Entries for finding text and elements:
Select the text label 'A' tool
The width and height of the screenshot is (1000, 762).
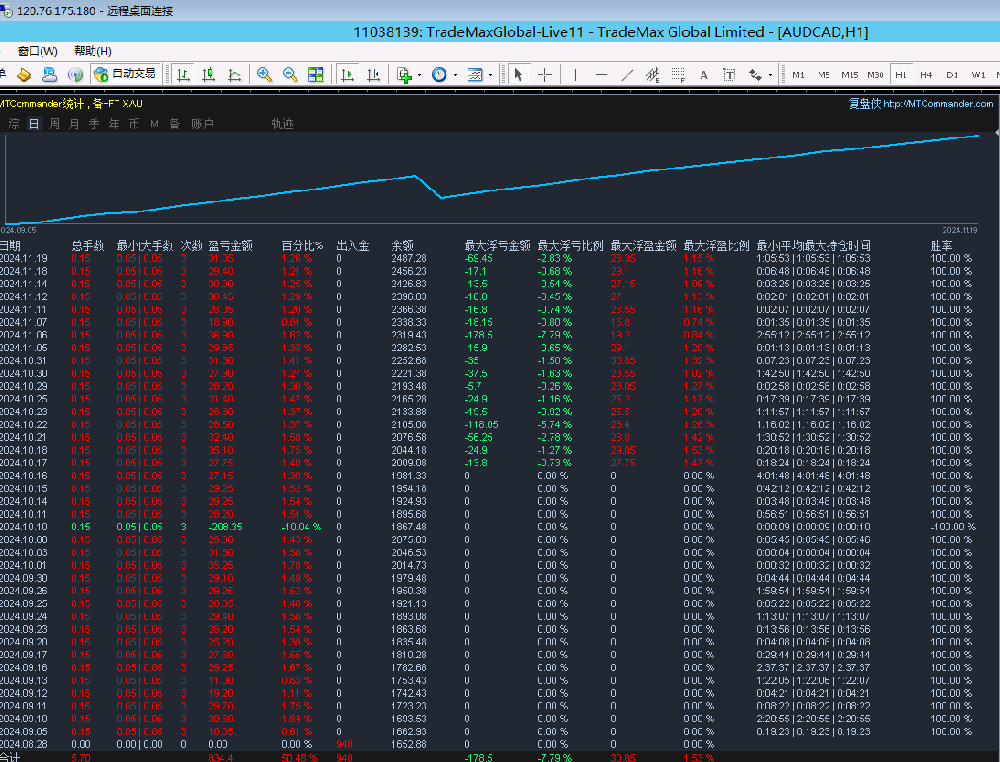[x=703, y=75]
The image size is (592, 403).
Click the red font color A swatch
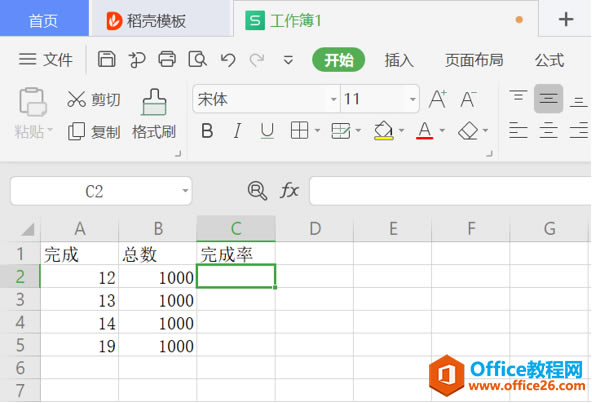[x=424, y=131]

Exercise goal: Copy out every line of the records above word for word, but leave out the pictures.

Task solution:
Select the text label 'A' tool
The width and height of the screenshot is (1000, 762).
[x=703, y=75]
The image size is (592, 403).
Click the red font color A swatch
[x=424, y=131]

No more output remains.